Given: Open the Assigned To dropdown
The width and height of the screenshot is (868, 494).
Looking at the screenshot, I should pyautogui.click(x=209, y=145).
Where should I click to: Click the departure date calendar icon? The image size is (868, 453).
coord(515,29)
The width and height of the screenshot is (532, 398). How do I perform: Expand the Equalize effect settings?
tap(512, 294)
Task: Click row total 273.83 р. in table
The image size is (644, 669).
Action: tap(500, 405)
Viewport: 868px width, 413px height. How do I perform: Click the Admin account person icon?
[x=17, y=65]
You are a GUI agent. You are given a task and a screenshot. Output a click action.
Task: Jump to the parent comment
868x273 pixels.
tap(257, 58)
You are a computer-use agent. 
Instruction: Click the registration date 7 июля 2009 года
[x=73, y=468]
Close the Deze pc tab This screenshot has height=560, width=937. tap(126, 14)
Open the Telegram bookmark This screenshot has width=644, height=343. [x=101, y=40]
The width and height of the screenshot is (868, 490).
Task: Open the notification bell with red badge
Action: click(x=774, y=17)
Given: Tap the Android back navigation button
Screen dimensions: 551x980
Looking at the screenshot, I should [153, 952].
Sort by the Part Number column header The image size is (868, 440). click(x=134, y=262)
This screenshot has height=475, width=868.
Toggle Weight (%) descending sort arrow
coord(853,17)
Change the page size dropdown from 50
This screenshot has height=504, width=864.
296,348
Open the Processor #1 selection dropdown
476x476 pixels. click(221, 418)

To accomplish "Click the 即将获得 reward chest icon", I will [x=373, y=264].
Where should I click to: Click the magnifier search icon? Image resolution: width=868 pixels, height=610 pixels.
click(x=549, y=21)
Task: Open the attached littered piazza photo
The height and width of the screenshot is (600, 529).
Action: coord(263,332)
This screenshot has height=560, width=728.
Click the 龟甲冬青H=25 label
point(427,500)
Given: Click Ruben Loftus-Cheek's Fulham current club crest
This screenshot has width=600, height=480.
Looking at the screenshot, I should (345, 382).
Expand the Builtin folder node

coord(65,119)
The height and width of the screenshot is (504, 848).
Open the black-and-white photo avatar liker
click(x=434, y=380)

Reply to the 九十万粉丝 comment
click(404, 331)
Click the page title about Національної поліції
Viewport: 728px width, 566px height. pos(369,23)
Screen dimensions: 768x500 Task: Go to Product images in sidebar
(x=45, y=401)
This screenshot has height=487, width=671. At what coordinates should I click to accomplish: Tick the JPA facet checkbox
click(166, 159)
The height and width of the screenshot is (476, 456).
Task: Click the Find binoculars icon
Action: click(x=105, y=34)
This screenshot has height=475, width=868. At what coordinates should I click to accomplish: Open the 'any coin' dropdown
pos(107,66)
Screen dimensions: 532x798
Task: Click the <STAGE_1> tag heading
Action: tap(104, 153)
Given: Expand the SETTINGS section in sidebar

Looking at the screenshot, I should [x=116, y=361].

WORK REQUIRED
Where a line above contains the string "agent", copy that line.

SOLUTION FOR THIS TASK
You are a GUI agent. You are given a task and a screenshot. Output a click action.
You are a computer-use agent. 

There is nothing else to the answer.